Unfortunately, as CPUs can be very different the relevant event might have a different name on your system. Look out for something with "FLOPS" in events.

Let's check whether this number makes sense. Our vectors are of length N and for each element we perform two FLOPs in the SAXPY operation: one multiplication and one addition. Hence, our expectation is

NFLOPs_expected(N) = 2 * N
NFLOPs_expected(N)
20000

Note that this perfectly matches our measurement result above!

NFLOPs_actual == NFLOPs_expected(N)
true

To rule out that this is just a big coincidence, let's try to modify N and check again.
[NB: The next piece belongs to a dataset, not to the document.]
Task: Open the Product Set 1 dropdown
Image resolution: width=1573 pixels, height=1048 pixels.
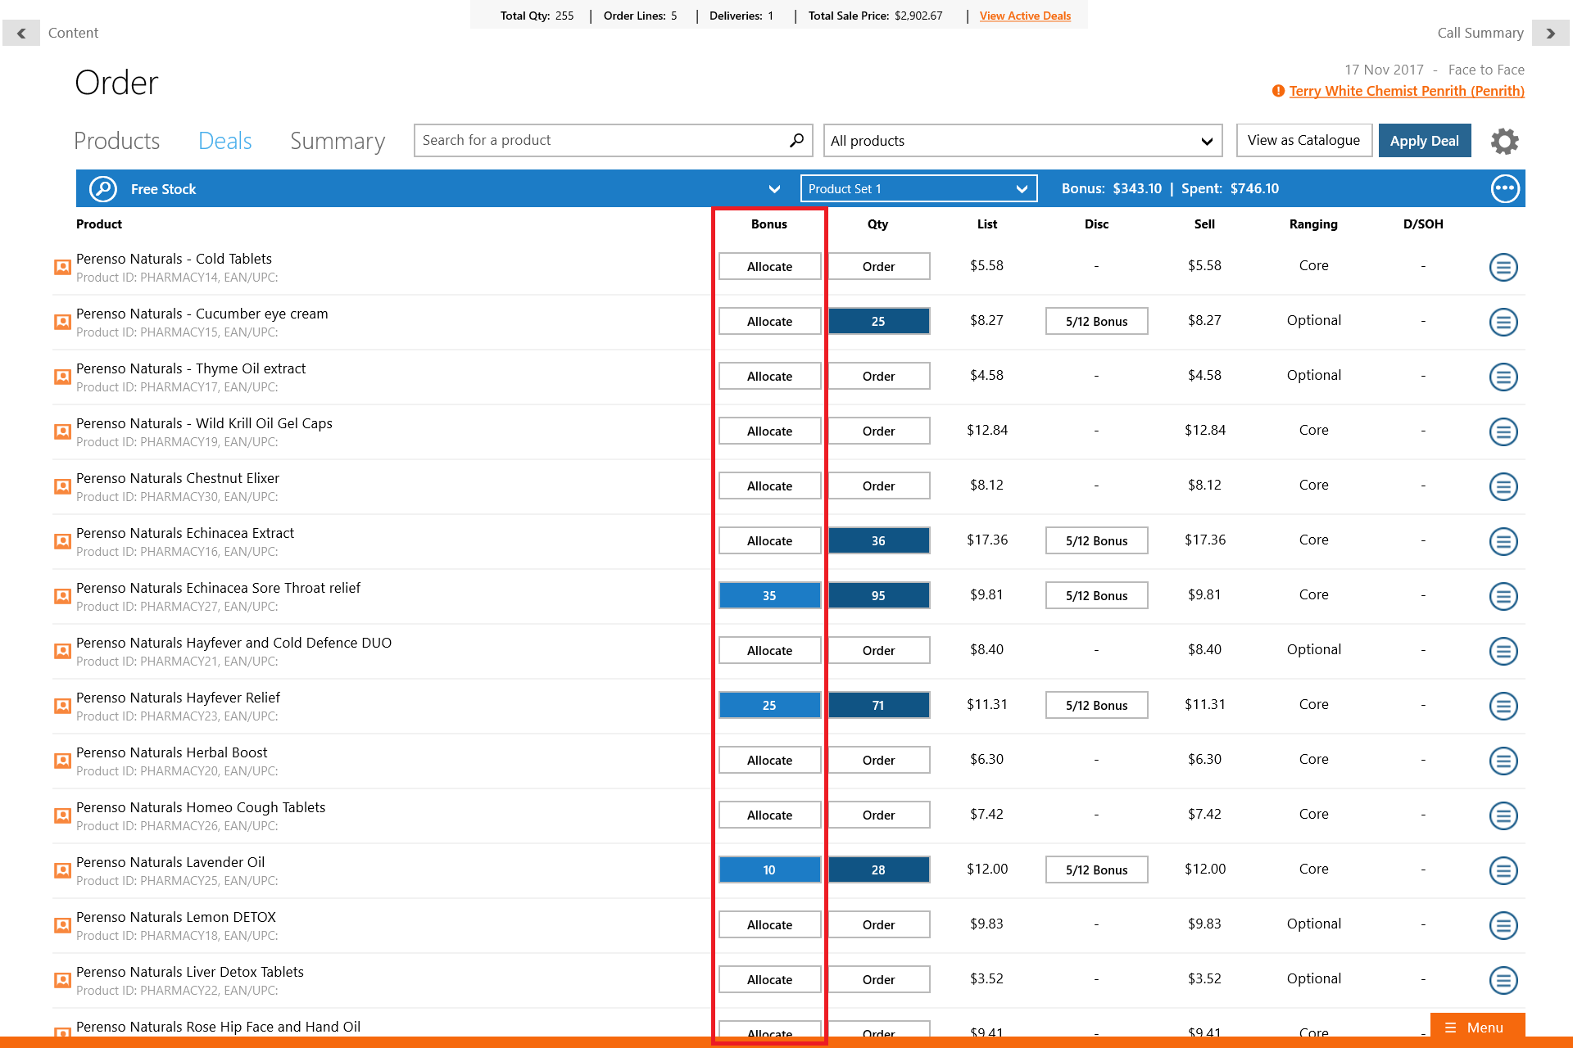Action: [x=918, y=189]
For convenience, let's wrap the above procedure into a function.

function count_FLOPs(N)
    a = 3.141
    x = rand(Float32, N)
    y = rand(Float32, N)
    z = zeros(Float32, N)
    _, events = @perfmon "FLOPS_SP" saxpy!(z, a, x, y)
    return first(events["FLOPS_SP"])["RETIRED_SSE_AVX_FLOPS_ALL"]
end
count_FLOPs (generic function with 1 method)

See how it still matches our expectation when varying the input!

count_FLOPs(2 * N) == NFLOPs_expected(2 * N)
true

Feel free to play around further and apply this knowledge to other operations! As an inspiration: How many FLOPs does an exp.(x) or sin.(x) trigger? Does the answer depend on the length of x?